Each of these three newcomers can see the potential effect a Boiler Room set can have on a career, despite the increased saturation of streaming platforms post-pandemic. For Miran, she remembers how “Boiler Room sets were always like a business card. I’d always check [before parties] if DJs had a Boiler Room to get a glimpse of what to expect.” And for Mary Lake it’s the “slow-tv” effect of the emphasis on the crowd that marks it out.
In each case, this career influence is neither celebrated nor chastised. Suze Ijó contends that “in the end, what you hear is more important than what you see”, and Mary Lake broadly agrees. But the latter also appreciates the positive side to streaming. “I also DJ because I want to inspire women and people of color” Lake says. “The internet has helped with spreading this message.”
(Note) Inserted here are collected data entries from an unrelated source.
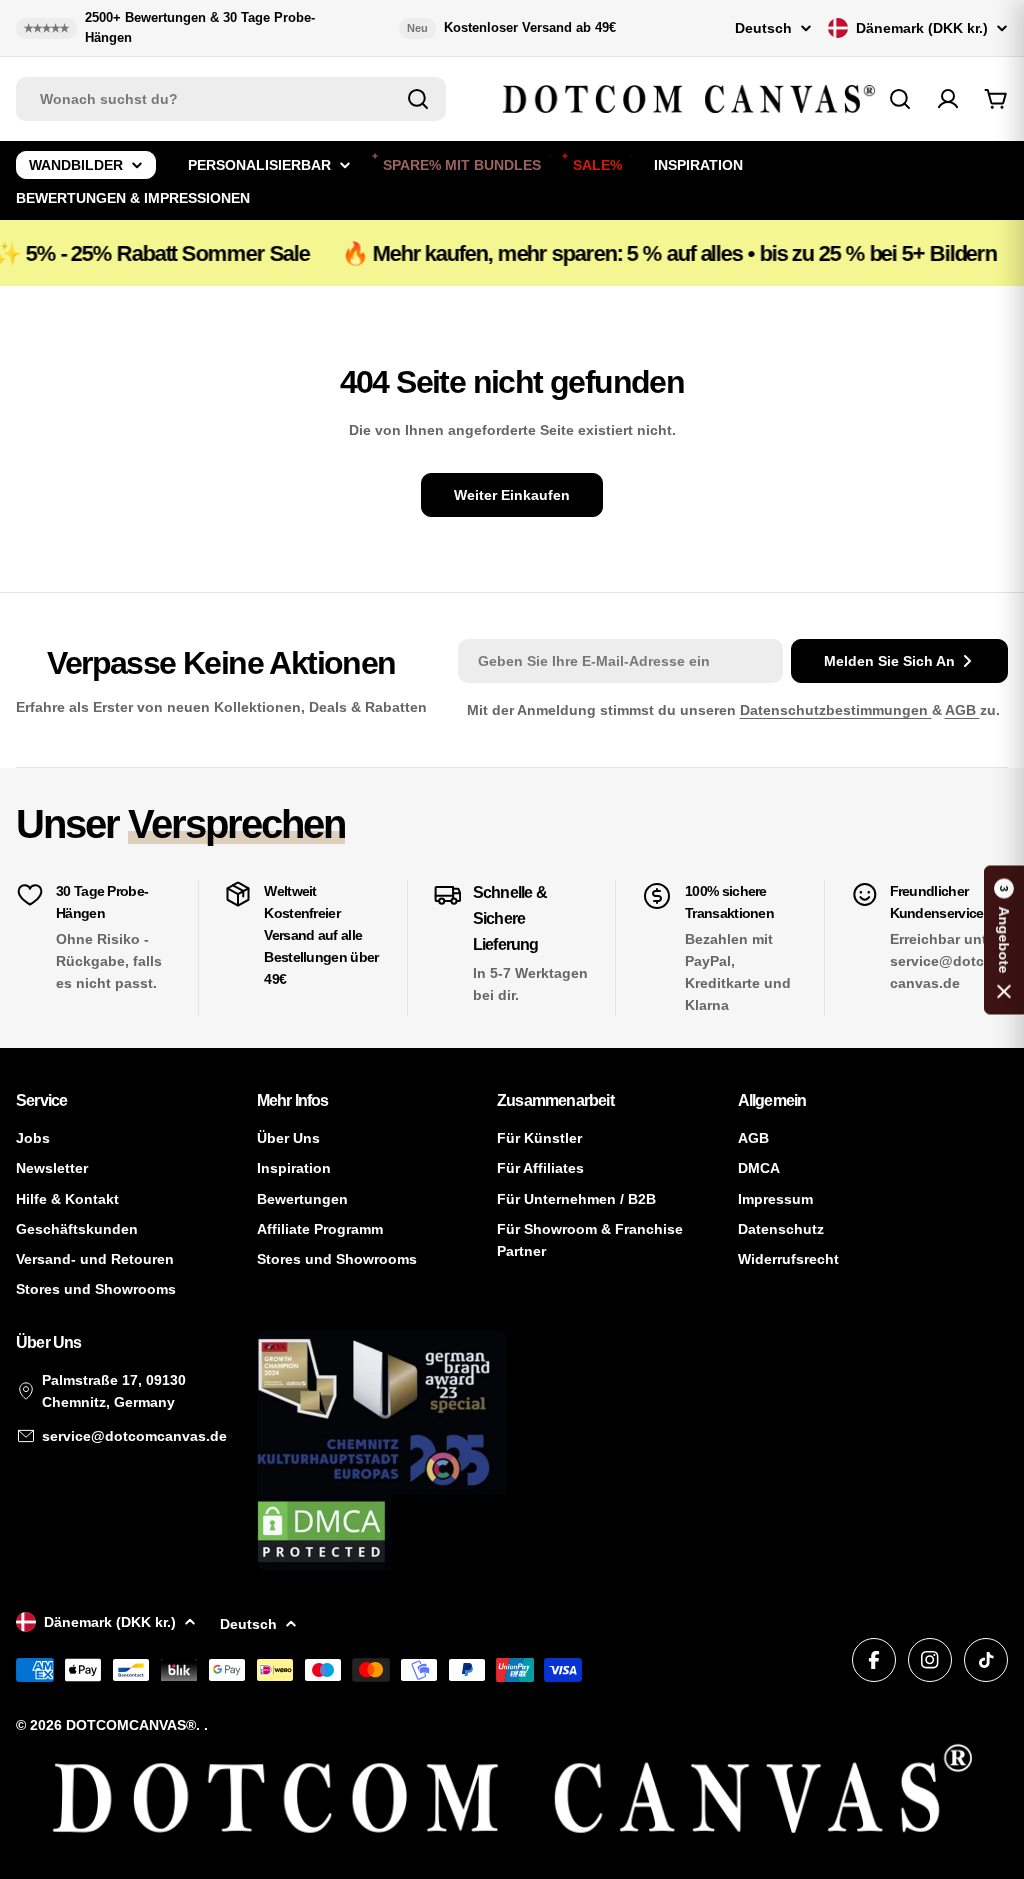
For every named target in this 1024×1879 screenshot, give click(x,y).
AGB (962, 710)
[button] (1004, 939)
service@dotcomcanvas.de (134, 1436)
Each of them note favourite sets in the catalogue of Boiler Room at Dekmantel Festival (CARISTA is mentioned more than once), and there’s a sense among all three that in some way, watching back those sets has affected their approach and appreciation for their craft. Miran adds that with this series there is also “a dimension that is unique to Dekmantel Festival.” For one, the shows are at a festival, where other stages are also hosting interesting and highly-anticipated sets which compete for the festival-goer’s attention. But perhaps more importantly, they present “something that is there, a timeframe in festival and dance culture that can be rewatched forever.”